Abstract

Motivation

Gene sets over-representation analysis (GSOA) is a common technique of enrichment analysis that measures the overlap between a gene set and selected instances (e.g. pathways). Despite its popularity, there is currently no established standard for visualization of GSOA results.

Results

Here, we propose a visual exploration of the GSOA results by showing the relationships among the enriched instances, while highlighting important instance attributes, such as significance, closeness (centrality) and clustering.

Availability and implementation

GSOAP is implemented as an R package and is available at https://github.com/tomastokar/gsoap.

1 Introduction

Gene set over-representation analysis (GSOA) is a method of enrichment analysis that measures the fraction of genes of interest (e.g. differentially expressed genes) belonging to a tested group of genes (e.g. pathway, Gene Ontology terms etc.). Significance of the overlap between the genes of interest (hereafter referred to as query genes) and the tested group of genes (hereafter referred to as instance) is then assessed by statistical test (usually by hypergeometric test). The underlying idea is that instances (e.g. pathways) that significantly overlap with the set of query genes are related to some biological phenomena (e.g. pathology) that are associated with these genes. Despite its name, applicability of GSOA is not limited only to genes and is frequently applied to other molecules (including proteins and microRNAs).

Application of GSOA requires only a set of query genes and a set of instances to be tested, where each instance is defined as a group of genes, having the same nomenclature as the query genes. If hypergeometric test is used to assess significance, GSOA also requires a total number of considered genes (‘universe’) to be specified. After GSOA is performed, typical output comprises the list of overlapping genes across the instances, associated statistical significance [i.e. P-value or false discovery rate (FDR)] and instance name.

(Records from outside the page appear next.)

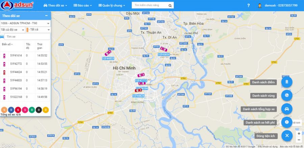Click the map zoom in plus button
This screenshot has height=148, width=304.
tap(299, 134)
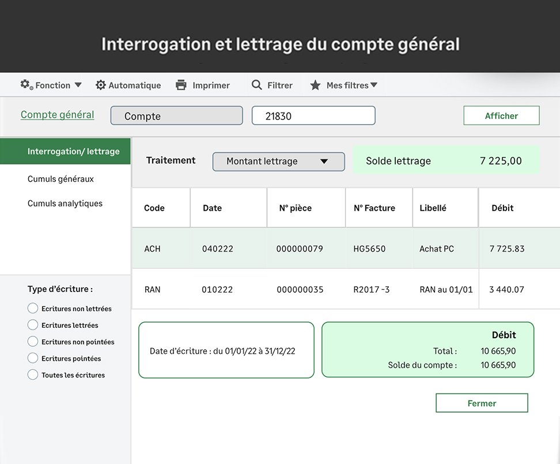This screenshot has width=560, height=464.
Task: Click the Fonction gears icon
Action: 27,85
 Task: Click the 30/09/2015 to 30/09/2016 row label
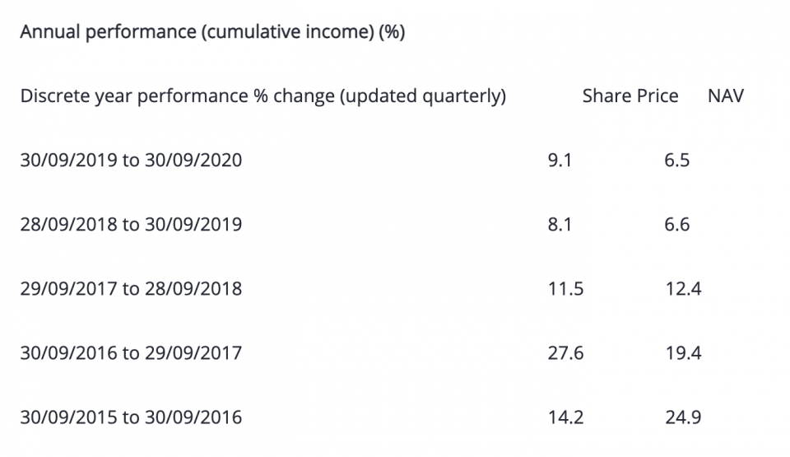tap(131, 417)
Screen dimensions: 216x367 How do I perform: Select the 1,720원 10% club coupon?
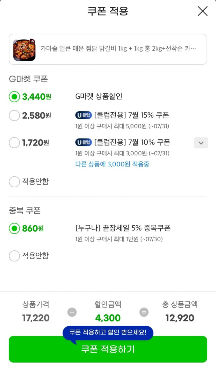tap(14, 143)
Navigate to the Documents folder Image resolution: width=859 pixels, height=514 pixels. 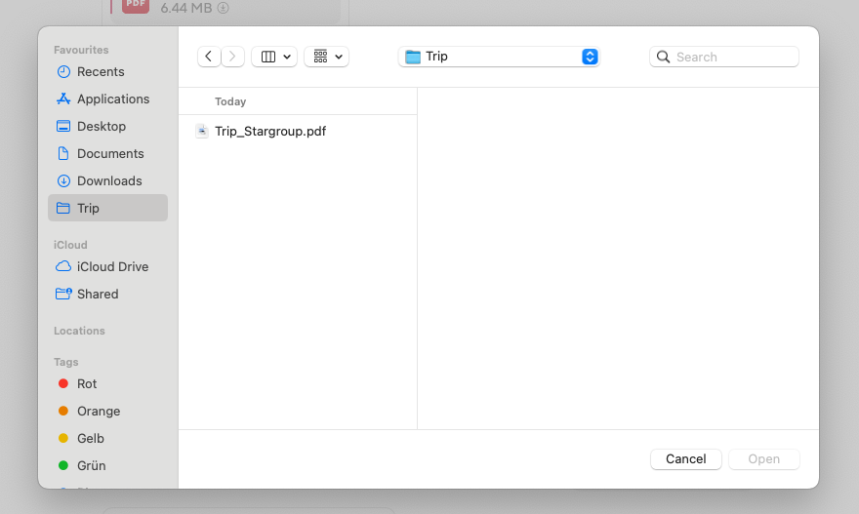point(109,153)
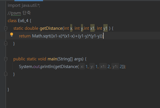Click the 'x1:' parameter inlay hint
The width and height of the screenshot is (160, 108).
coord(103,67)
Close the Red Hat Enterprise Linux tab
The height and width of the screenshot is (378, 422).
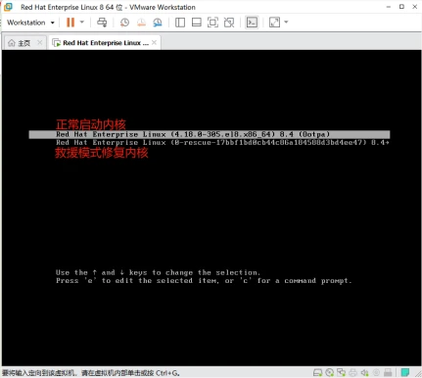(154, 42)
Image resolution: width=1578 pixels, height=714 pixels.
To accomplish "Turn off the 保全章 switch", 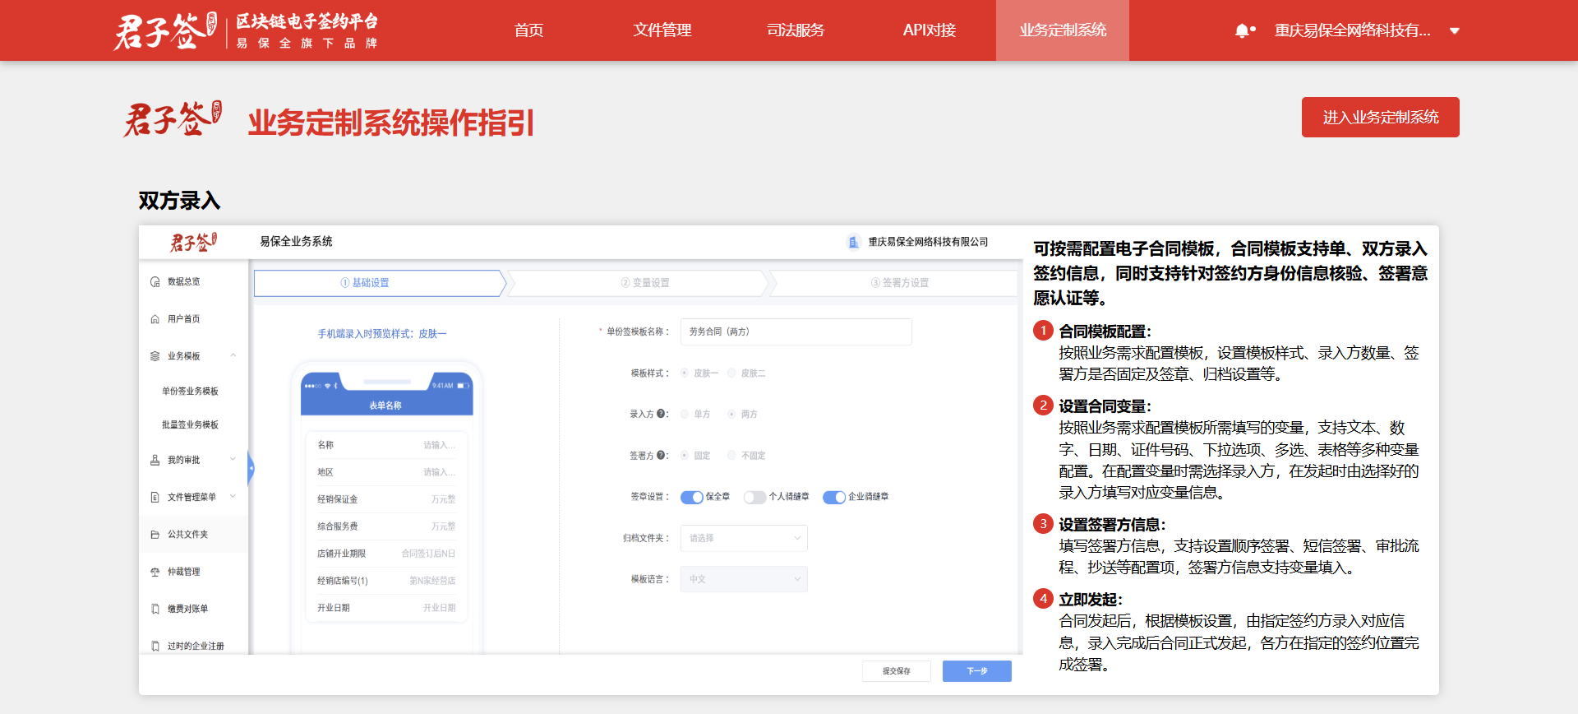I will click(692, 497).
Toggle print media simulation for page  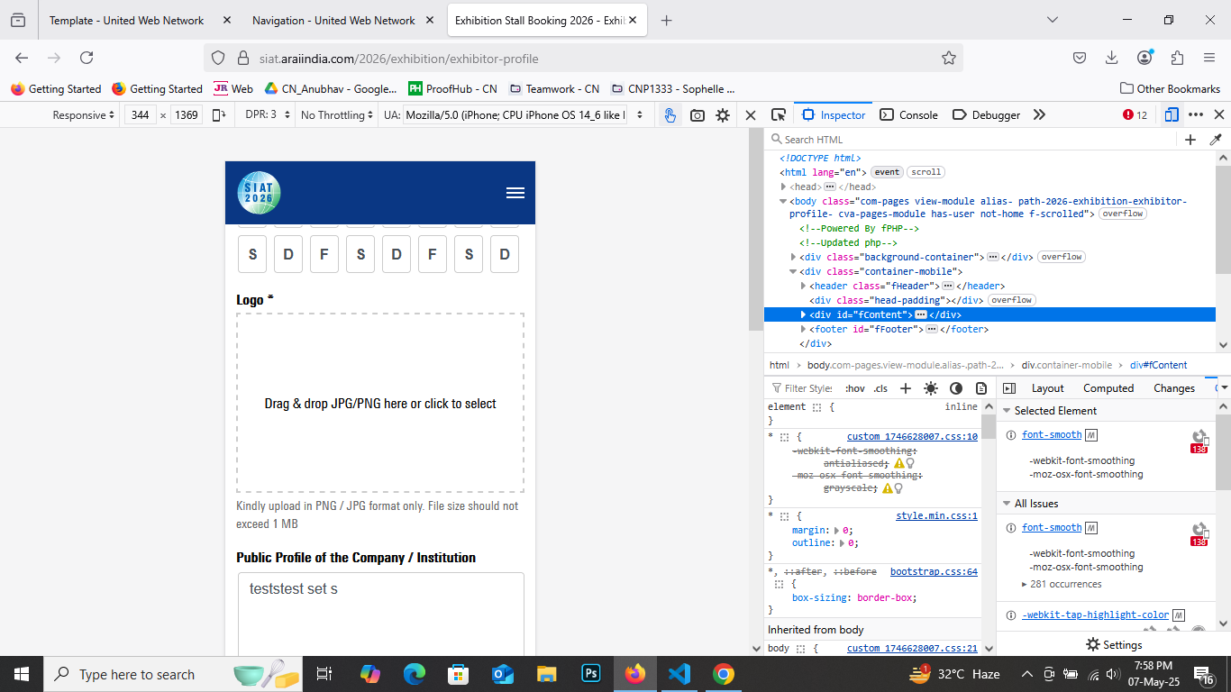tap(981, 388)
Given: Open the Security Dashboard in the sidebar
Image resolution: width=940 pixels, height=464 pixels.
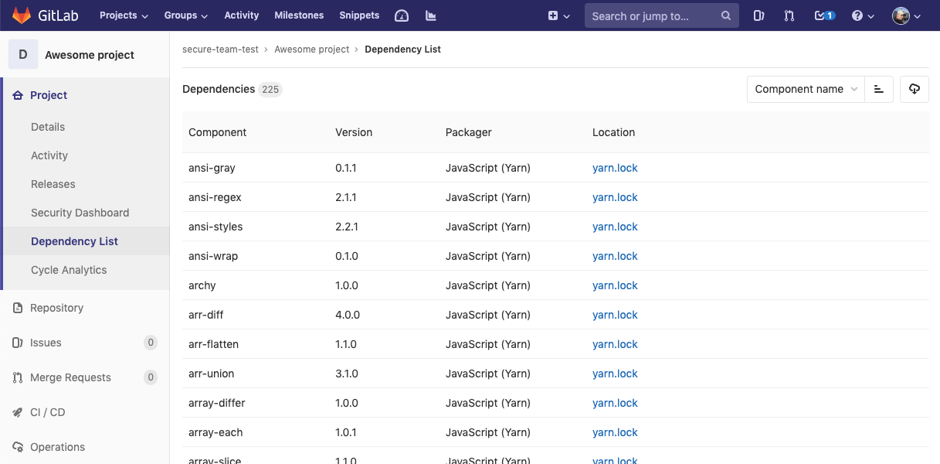Looking at the screenshot, I should [80, 212].
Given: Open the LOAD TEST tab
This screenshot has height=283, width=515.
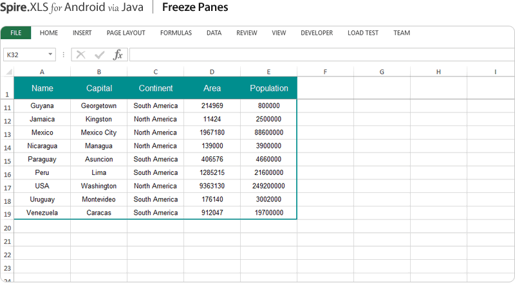Looking at the screenshot, I should [363, 33].
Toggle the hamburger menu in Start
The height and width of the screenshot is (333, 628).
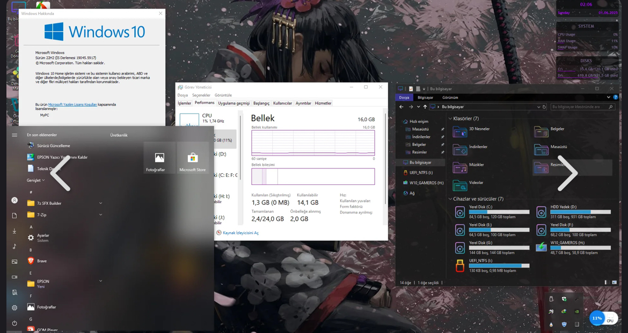[14, 135]
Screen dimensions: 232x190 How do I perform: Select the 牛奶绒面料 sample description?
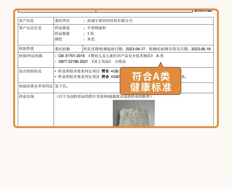[x=96, y=28]
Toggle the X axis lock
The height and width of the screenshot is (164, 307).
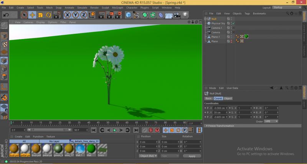68,15
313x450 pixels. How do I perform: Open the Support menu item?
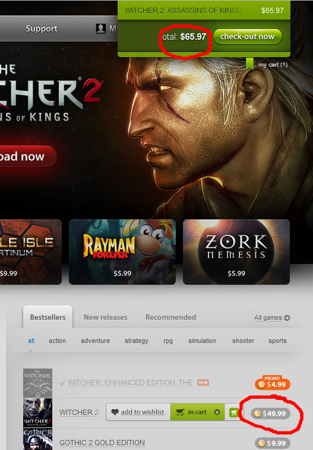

Despite popularity of GSOA, there is currently no established standard for its visualization. Researchers typically report GSOA by custom plots, usually showing the number of overlapping genes (i.e. effect size) and the associated significance, while relationships between the individual instances are neither explored nor depicted. To address this, we propose a tool for better exploration and visualization of GSOA results, called GSOAP (Gene Set Over-representation Analysis Plotter).

2 Materials and methods

GSOAP generates plots where instances are depicted as non-overlapping circles whose radius represents the number of query gene members, and distances among them reflect mutual overlaps of instance member query genes. Visual features, such as color and opacity are used to show significance, centrality, or other instance characteristics.

GSOAP is implemented as an R package that contains two major functions: gsoap_layout and gsoap_plot. The first function generates x, y coordinates of the circles, their radius and other properties derived from the input, referred to as layout. The input of the GSOAP is a list of instances along their respective query gene members and associated P-values, or their counterparts adjusted for multiple-testing, which should be obtained from a previously run GSOA (some of the compatible tools are listed in Section 4).

Having the list of instance query gene members, gsoap_layout will first generate association matrix A. A is a binary matrix, whose columns represent query genes and rows represent instances, so that:
Aij={1if gene j belongs to instance i0otherwise.
(1)

Association matrix is used to calculate dissimilarities between the instances, applying user-specified binary distance measure (Jaccard distance by default). Obtained dissimilarity matrix D is a square real matrix, where Di,k ∈ [0, 1] is a dissimilarity between instance i and instance k.

User-specified projection method is applied to map each instance into a 2D space, so that the Euclidean distances between the projections preserve original dissimilarities. Projection methods include: multidimensional scaling (MDS; Borg and Groenen, 2003), Isomap projection (Tenenbaum et al., 2000), curvilinear component analysis (CCA; Demartines and Hérault, 1997) and t-distributed stochastic neighbor embedding (tSNE; van der Maaten and Hinton, 2008). Obtained x and y coordinates are then scaled to [0, 1] interval.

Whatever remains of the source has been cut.